Something is burning.
I cast my eye down to the river worming its way across the valley. I do not want to look. I know what I will see, my legs are folding under me, if I don’t look it won’t be true.
The war has come to me.
The wood of the bridge is barely still aflame, its charred skeleton fallen partially into the river, probably the intention of the raid unless one of the villagers talked. The final flames are finishing off the supports securing it to the land.
The bodies lie on the bank. There are three. The men have been very efficient.
I lie on the grass for I don’t know how long. My face buried in the damp soil as I try to wipe away the image forged on my mind’s eye for all eternity, all of my eternity anyway, that might not be all that long if the men are still near by.

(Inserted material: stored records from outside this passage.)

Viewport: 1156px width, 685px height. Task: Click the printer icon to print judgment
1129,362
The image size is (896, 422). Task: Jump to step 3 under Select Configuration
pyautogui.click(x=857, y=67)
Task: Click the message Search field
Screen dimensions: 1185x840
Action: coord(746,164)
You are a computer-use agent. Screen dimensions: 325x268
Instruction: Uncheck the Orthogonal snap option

I pull myself up from the grass, stumbling down the mountainside with uncertain jarring steps. My wife lies, intestines spilt over the grass like so many worms that will soon be feasting on her cold flesh, her eyes are closed. She does not look serene.
My boy, my beautiful boy is prone on the edge of the bridge, his hand burned, the top of his skull ruined by a horse. My daughter. Of her I will not speak. It is too much.
The water is warm with the flow of blood, jumping into it is actually pleasant, it eases the tension in me as I slip towards the carcass of our home; I slide under the water. My eyes trace the miasma of fluids separating and reforming in the river before coming up on the bank underneath one of the collapsed sections, a last embrace of my family.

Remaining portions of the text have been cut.